Curator's Take
This fascinating experimental study reveals that the non-Hermitian skin effect, a quantum phenomenon that drives particles to accumulate at system boundaries, can actually survive and even be enhanced by certain types of noise and decoherence. The researchers used photonic quantum walks to demonstrate that while some decoherence mechanisms destroy this directional transport, others like dephasing can paradoxically make it stronger, challenging the conventional wisdom that quantum effects always degrade under environmental interference. This counterintuitive finding opens exciting possibilities for quantum devices that could exploit rather than merely tolerate noise, potentially leading to more robust quantum sensors and transport systems that work better in real-world conditions.
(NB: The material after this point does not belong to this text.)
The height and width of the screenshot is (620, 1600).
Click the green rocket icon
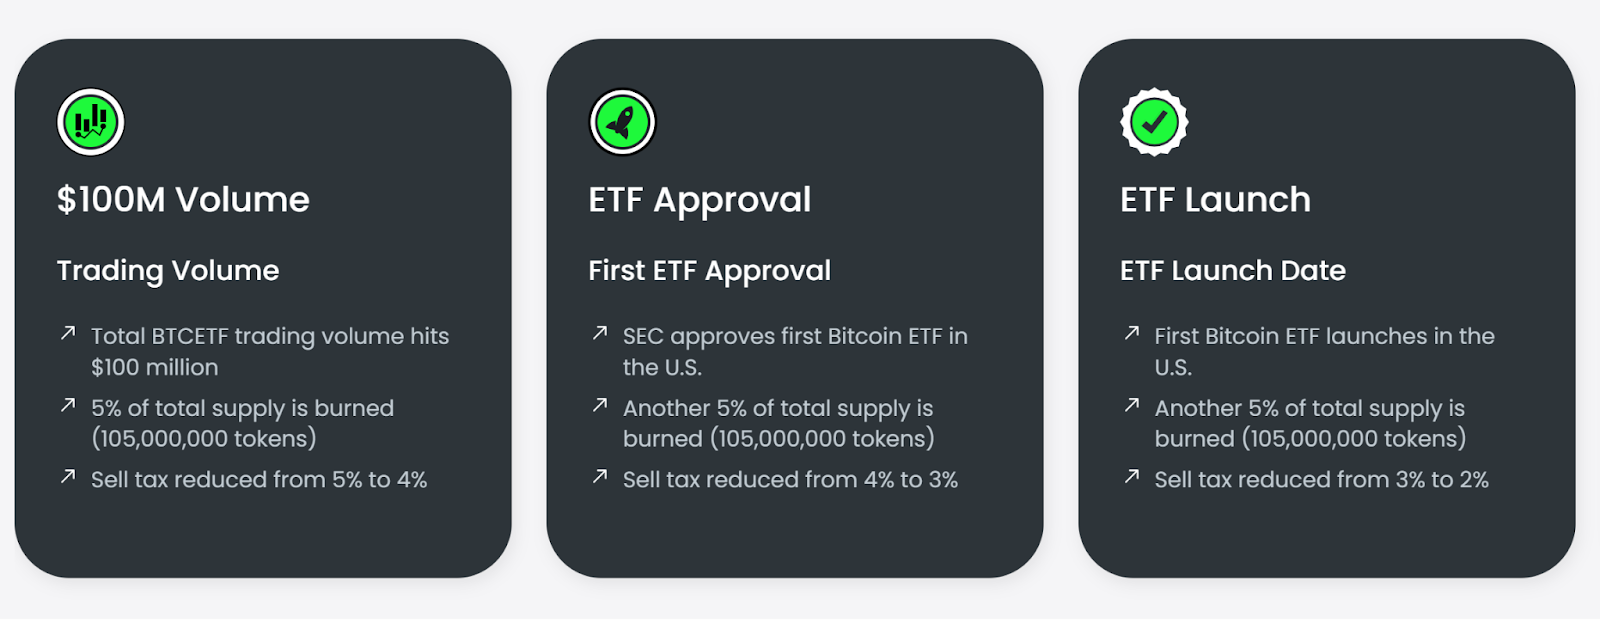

The work bridges fundamental quantum physics with practical applications by showing how carefully engineered dissipation could become a resource rather than an obstacle in quantum technologies.
— Mark Eatherly
Summary
Decoherence and dissipation, arising from unavoidable interactions with the environment, can exert a dual influence on transport in physical systems, suppressing coherent propagation while inducing diffusion and mitigating localization in disordered systems. Non-Hermitian physics reveals a qualitatively different scenario, in which structured dissipation can induce directional bulk-to-boundary transport, known as the non-Hermitian skin effect (NHSE), that remains robust against disorder. Whether such transport can persist, be enhanced or hindered under decoherence, remains a largely open question. Here we experimentally address this question using photonic quantum walks with two tunable prototypical decoherence channels, dephasing and amplitude damping. Under dephasing, the NHSE survives up to the fully incoherent regime and is observed to even be enhanced by dephasing, yielding drift velocities that exceed those of coherent dynamics. By contrast, amplitude damping shows a pronounced order dependence: applied before the non-Hermitian loss operator, it suppresses and ultimately eliminates the NHSE in the fully incoherent limit; applied afterward, the NHSE persists and can be enhanced at sufficiently large loss strengths. Our work bridges quantum and classical non-Hermitian dynamics, demonstrates the resilience of the NHSE to decoherence, and opens avenues for harnessing decoherence to enhance directional transport in noisy, nonequilibrium systems.